Unsere Fähigkeit zuzuhören, ermöglicht uns dreimal mehr Informationen aufzunehmen, als wenn wir etwas lesen und im Vergleich zu unserem Auge kann das Gehör ohne Erschöpfung ununterbrochen Signale aufnehmen und weiterleiten – hier steckt also Potential! Auf Bitten einer Teilnehmerin verknüpfe ich daher in diesem Blogartikel diese Erkenntnisse mit dem Thema Achtsamkeit, denn zuhören ist nicht gleich zuhören!
„Oh, ich weiß, was du sagen willst!“ platzt es manchmal aus meinem Mund und schon bin ich im System des ich-zentrierten Zuhörens gelandet – mal wieder. Zuhören ist eine Kunst und durchaus auch wissenschaftlich analysiert und aufgearbeitet worden. Wer sich hier richtig ins Thema reinwühlen will, findet sehr viele gute Techniken bei Carl Rogers. Das sogenannte ich-zentriete Zuhören oder auch antwortsüchtige Zuhören ist weitverbreitet. Es ist im Grunde meist gut gemeint, denn wir bleiben bei uns, wir wollen weder uns noch anderen die Zeit stehlen und teilen kurzfristig unsere Gedanken, nachdem wir uns einen Eindruck gemacht haben, was der Mensch vor uns vermutlich braucht oder mitteilen will. Es ist jedoch Vorsicht geboten, wenn wir wirklich verstehen wollen, was in der anderen Person vor sich geht. Das kann ziemlich wichtig sein, wenn wir Vertrauen aufbauen und eine effektive Beziehung führen wollen. Hier braucht es mehr, als die eigenen Gedanken. Hier geht es um Konzentration auf unser Gegenüber: Das verstehende Zuhören.

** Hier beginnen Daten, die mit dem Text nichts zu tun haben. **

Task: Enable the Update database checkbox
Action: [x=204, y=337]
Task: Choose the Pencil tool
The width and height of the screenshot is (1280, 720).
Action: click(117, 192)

Das waren laut der Legende die Worte des Orakels von Delphi an Krösus, mit dem wir vor allem Großzügigkeit und Wohlstand verbinden. Krösus war zu seiner Zeit König von Lydien und hatte keine Möglichkeit einen Kurs im Zuhören zu belegen. Du hast da ganz andere Möglichkeiten und ich empfehle dir mal bei Linkedin hier rein- und zuzuhören. Doch zurück zu Krösus, der das Orakel befragte und leider nur des selektiven Zuhörens mächtig war. Selektiv meint in diesem Fall, dass er die Botschaft des Orakels sich in seinem Kopf so zurechtlegte, dass er der Gewinner und nicht der Verlierer seines bevorstehenden Feldzuges sein würde. Das Orakel jedoch sprach eine Warnung aus. Es kann daher sehr lohnenswert sein, das eigene Zuhörverhalten zu verändern! Auf diese Weise kommen wir zu wertvolleren Informationen, die im wahrsten Sinne des Wortes, für uns kriegsentscheidend sein könnten.

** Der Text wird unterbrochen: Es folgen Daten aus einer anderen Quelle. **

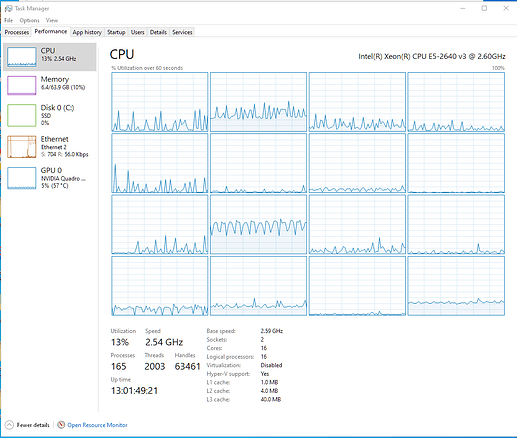
Task: Show the Services tab
Action: [182, 32]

Mein persönlicher Zuhör-Grundsatz ist, dass ich mir Zeit nehme. Zuhören ist eine Frage der Aufmerksamkeit. Ich betrachte es also umgekehrt wie eingangs beschrieben: Es soll nicht darum gehen, jemandem Zeit zu stehlen, sondern Zeit zu schenken. Wenn ich zuhöre, bin ich für dich da und leihe dir mein Ohr. Wichtig hierbei: Uns sollte klar sein, dass das Zuhören je nach investierter Kraft, eine andere Effektivität erfährt. Mache dir also Bewusst, was dein Ziel ist und wie wichtig dir der andere Mensch ist. Je nach Anlass kann es sinnvoll sein, auf einen besseren Moment zu warten, um mit einem vollen Zuhör-Akku ins Gespräch zu gehen!

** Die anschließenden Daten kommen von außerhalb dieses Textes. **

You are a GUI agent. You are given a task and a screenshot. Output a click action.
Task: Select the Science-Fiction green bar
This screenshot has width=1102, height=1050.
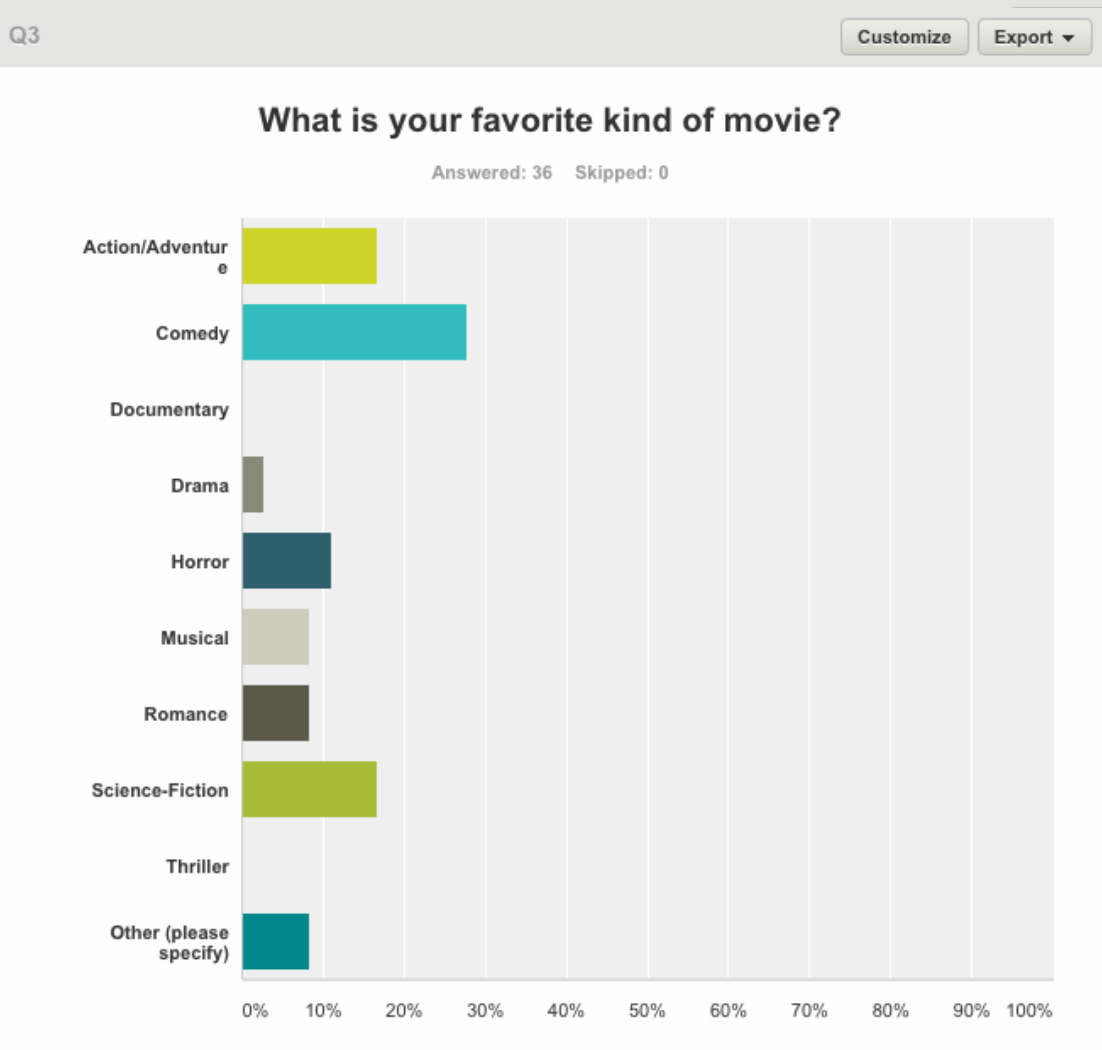point(309,789)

Sehr gut beforscht und beschrieben ist das aktive Zuhören. Hier hat Rogers wie eingangs angedeutet, sehr viel Pionierarbeit geleistet, die immer wieder von anderen Pädagog*innen, Psycholog*innen und Kommunikationswissenschafter*innen aufgegriffen und weiterentwickelt wurde. Es geht beim aktiven Zuhören um die Begegnung als eine Art Happening für Menschen. Zuhören bekommt also eine wichtige Bedeutung zugeschrieben, wenn wir es aktiv betreiben. Es hat die Funktion einen anderen Menschen emotional zu unterstützen und es hilft uns, einander besser kennen zu lernen, neues beieinander zu entdecken und ohne voreilige Bewertungen das Gehörte zu verarbeiten. Wir bleiben unserer eigenen Wahrnehmung skeptisch gegenüber und fragen proaktiv nach, bei Doppeldeutigkeiten oder wenn wir uns nicht 100% sicher sind, was unser gegenüber mit einem Begriff oder Satz meinte. Insbesondere auf der Sachebene lässt sich somit ein wesentlich wirkungsvollerer Austausch etablieren. Aktives zuhören bedeutet aber nicht, dass wir bei jeder kleinsten Pause die Chance nutzen, um sofort eine Rückfrage zu stellen! Manchmal sind es gerade Pausen, die noch eine Entwicklung unseres Gegenübers ermöglichen, vielleicht auch den letzten Gedanken ohne Außenimpuls neu zu ordnen und erneut, aber klarer wiederzugeben. Es ist also relevant beim aktiven Zuhören geduldig zu sein und wirklich nur dann selbst zu sprechen, wenn wir den Eindruck bekommen, der oder die andere hatte ausreichende Zeit, um den Gedankengang zu finalisieren. Im Idealfall runden wir dann das Ausgesprochene mit einer Paraphrasierung oder Zusammenfassung ab, die von unserer Gesprächspartner*in dann ggf. nachgeschärft oder korrigiert werden kann.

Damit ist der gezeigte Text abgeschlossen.